In May of this year, she released her first limited edition silk scarf collection, ‘Bloom’. Embracing the importance of quality over quantity, Shana worked with a small Lyon-based atelier in a region of France known as being the heart of the European silk trade. Throughout this interview, Shana shares her love of art, history, and architecture and you can’t help but be inspired as you read her words.
When did you first become interested in art?
I first became interested in art when I was really young. As a young child, I was constantly painting and drawing (even on the walls of my parent’s home and the closet doors). I have a few distinct memories of when art really began playing a larger part in my life. I have an older brother who is a little less than two years older than me. Those early years we grew up doing almost everything together during the daytime, typically with my dad, a jazz pianist, who took care of us during the day before playing gigs in the evening while my mom was working full-time as a regional bank manager.
I clearly remember when my brother started kindergarten and I felt so confused as to why I couldn’t join him at school. His teachers very kindly began giving him two sets of every assignment so that I wouldn’t feel left out and we’d work on them together when he came back home from school. By the time I went to kindergarten two years later I had already learned much of what was being taught, so I have very vivid memories of the teaching assistants giving me sketchbooks and I would sit and draw whenever I had extra time in class. This was essentially my experience in elementary and middle school as well because I was in a specialized math program where I didn’t take any math classes during the week with the rest of my classmates, instead I had an intensive maths course on Saturday mornings. This led me to have a lot of additional time to myself during the school day that I spent in the library or drawing by myself until I was in high school.
Your mother is Vietnamese, your father is American, and your husband is French, how do you feel these three cultures have influenced your style as an artist?
I’m constantly in search of the intersections of my family’s cultures and histories, it’s one of the biggest reasons I began Studio Sensibilité. I’m heavily influenced by French chateaux gardens and interiors, it’s within French chateaux designs that I feel most connected to my cultures. I am fascinated by tracing the history, craftsmanship, and stories of high-quality textiles and materials like silk and porcelain that originated in Asia and made their way to France centuries ago. I’m constantly inspired by historical photo archives and French chateau visits where I can immerse myself in an era of porcelain vases sitting atop a marble fireplace mantel, luxurious drapes and upholstery on armchairs, and sofas, and beautifully hand-painted porcelain plates being set for a royal dinner. As someone who grew up in America, I feel this deep appreciation for both Vietnamese and French history as their histories are much longer than that of the United States. I also believe that within me lies a motivation to continually reimagine and innovate, which are values core to how I see myself as an American.

**PROVIDED MATERIAL**
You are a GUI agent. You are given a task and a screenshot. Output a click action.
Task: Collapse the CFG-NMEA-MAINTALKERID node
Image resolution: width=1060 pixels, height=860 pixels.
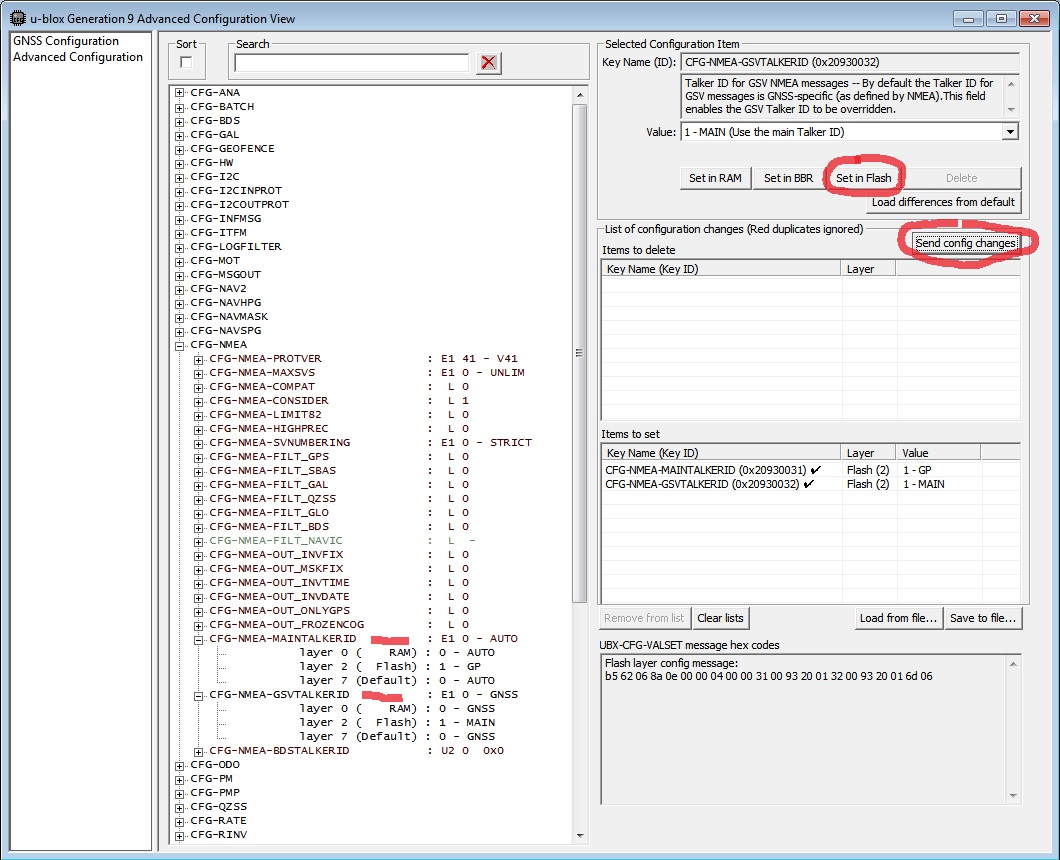[x=199, y=639]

**WRITTEN REQUEST A**
Transcribe the interview with Shana from "In May of this" to "read her words.".
**WRITTEN REQUEST B**
Pick up the interview with Shana after its final sentence and continue it.

**RIGHT ANSWER A**
In May of this year, she released her first limited edition silk scarf collection, ‘Bloom’. Embracing the importance of quality over quantity, Shana worked with a small Lyon-based atelier in a region of France known as being the heart of the European silk trade. Throughout this interview, Shana shares her love of art, history, and architecture and you can’t help but be inspired as you read her words.

**RIGHT ANSWER B**
How does living in Paris inspire your work?
Paris is a constant inspiration! I have absolutely come alive by living here. I first visited Paris when I was 10 years old because I had an international ice skating competition in France. During that trip, I took tons of photos and I, unfortunately, got very sick the day my ice skating team had planned to go to Versailles. I longed to see Versailles like my family and fellow teammates did. I would flip through our “France Trip” photo album imagining the grandeur of the Versailles gardens and interiors. I didn’t see Versailles in person until about 15 years later when I was working as an international technology consultant. Prior to living in Paris, I actually worked almost 10 years in the corporate world as a technology consultant across North America, Europe, Asia, Africa, and the Middle East.
When I began living in Paris, I could no longer contain my desire to be more creative in my work. Being surrounded day in and day out by the city’s architecture, history, and design is magical. Living in Paris allows me to have a deeper appreciation for quality and craftsmanship as everything here can last centuries, and I want to be able to do the same with my own designs — to preserve the quality, craftsmanship, and know-how from centuries ago by reimagining designs for today.
What are some of your favorite flowers to paint?
Currently, I love including at least one large prominent flower in almost all of my designs, flowers that you could find in the gardens of a chateau such as roses, peonies, hydrangeas, tulips… There’s something so timeless about these types of flowers. I love looking at textiles and artwork from over a hundred years ago and seeing the same flowers we see today. It’s this continuous thread of inspiration for generations, no matter which culture or country you grew up in. To me, that is such a beautiful link to the past, present, and one another.
Which brushes and paints do you like to work with most?
I typically use Winsor & Newton professional watercolor paints and Princeton or Raphaël precision brushes.
As someone who loves vintage styles, I love that the design for your scarves was inspired by a vintage 1940’s floral textile. Tell me a bit about your “Bloom” scarf collection.
The styling of the Bloom pattern takes inspiration from a 1940s vintage floral textile covering my favorite sketchbook by Forget Me Not Originals, a UK-based shop that covers books and sketchbooks in the most beautiful vintage floral textiles. The “Bloom” silk scarf collection is my first silk scarf design, which I decided to do as a nod to both my Asian and European heritages for the styling and fabrication. The “Bloom” silk scarf available in light champagne and dark emerald green colors draws inspiration from the silk road trade, dating back to the 13th century. Silk traveled from Asia to Western Europe, culminating in Lyon, France becoming the heart of the European silk industry.
I sought to recognize this history by working with a small atelier in Lyon, France which continues to focus on craftsmanship and preserving the know-how or savoir-faire of hand-rolled hems to bring my artwork to life.
What was the best part about working with the small atelier in Lyon, France to bring your scarf designs to life?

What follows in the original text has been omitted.